Texte de l'exercice —
===

L'Asie Centrale montre une forte diversité génétique, linguistique et ethnique. Aujourd'hui elle est peuplée par différents groupes appartenant à deux familles linguistiques: les Indo-européens composés par les Tadjiks et les Yaghnobis qui sont traditionnellement des agriculteurs sédentaires, et les Turco-mongoles qui incluent les Ouzbeks, les Turkmènes, les Karakalpaks, les Kazakhs et les Kirghizes qui sont traditionnellement des pasteurs nomades.

Une analyse génétique de ces populations a montré récemment que ces sociétés patrilocales ont favorisé le mouvement des femmes dans la région, tout en renforçant la différentiation linguistique et ethnique des hommes. Les Indo-européens sont plus proches génétiquement des populations de l'ouest de l'Eurasie alors que les Turco-mogoles sont plus proches génétiquement des populations de l'est de l'Eurasie, à l'exception des Turkmènes qui semblent être une population d'origine Indo-européenne qui a changé de langue et de mode de vie récemment.

===

Données à examiner —
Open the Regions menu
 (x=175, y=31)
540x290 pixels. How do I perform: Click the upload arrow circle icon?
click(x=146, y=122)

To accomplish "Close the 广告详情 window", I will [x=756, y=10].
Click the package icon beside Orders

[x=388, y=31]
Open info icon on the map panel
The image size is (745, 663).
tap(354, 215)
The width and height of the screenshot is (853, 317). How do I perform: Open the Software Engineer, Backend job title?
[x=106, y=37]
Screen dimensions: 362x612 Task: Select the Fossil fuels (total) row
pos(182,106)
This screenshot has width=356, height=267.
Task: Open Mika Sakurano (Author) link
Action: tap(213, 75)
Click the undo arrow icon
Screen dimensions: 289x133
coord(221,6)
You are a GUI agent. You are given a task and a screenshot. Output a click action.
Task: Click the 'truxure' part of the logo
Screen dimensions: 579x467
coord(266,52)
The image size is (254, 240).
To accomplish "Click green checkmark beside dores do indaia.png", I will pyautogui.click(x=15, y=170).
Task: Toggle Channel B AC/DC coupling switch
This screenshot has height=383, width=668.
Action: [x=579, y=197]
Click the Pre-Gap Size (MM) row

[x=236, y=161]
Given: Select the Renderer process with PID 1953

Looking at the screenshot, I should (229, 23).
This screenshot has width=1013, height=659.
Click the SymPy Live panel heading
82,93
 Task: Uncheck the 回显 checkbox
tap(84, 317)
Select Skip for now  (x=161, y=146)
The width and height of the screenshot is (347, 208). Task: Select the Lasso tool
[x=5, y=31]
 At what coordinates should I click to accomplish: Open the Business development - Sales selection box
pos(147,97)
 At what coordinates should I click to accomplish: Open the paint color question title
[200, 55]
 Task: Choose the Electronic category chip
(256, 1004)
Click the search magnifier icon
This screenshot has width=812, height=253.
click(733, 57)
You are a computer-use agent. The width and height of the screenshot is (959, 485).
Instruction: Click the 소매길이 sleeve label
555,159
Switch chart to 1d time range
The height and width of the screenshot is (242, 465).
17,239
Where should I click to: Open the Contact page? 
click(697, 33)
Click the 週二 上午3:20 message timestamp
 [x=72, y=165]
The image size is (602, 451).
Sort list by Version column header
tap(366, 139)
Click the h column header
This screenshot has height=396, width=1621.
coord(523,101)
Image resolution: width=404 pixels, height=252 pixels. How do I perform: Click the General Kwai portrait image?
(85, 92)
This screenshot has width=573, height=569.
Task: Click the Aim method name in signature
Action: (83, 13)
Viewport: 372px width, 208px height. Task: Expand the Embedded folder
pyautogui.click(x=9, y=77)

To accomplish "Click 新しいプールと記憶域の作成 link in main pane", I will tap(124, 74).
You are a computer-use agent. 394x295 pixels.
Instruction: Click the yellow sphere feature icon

===

Consigne — Citez tous les peuples que le texte sur l'Asie centrale place dans la famille linguistique turco-mongole.

Réponse — Les Ouzbeks, les Turkmènes, les Karakalpaks, les Kazakhs et les Kirghizes.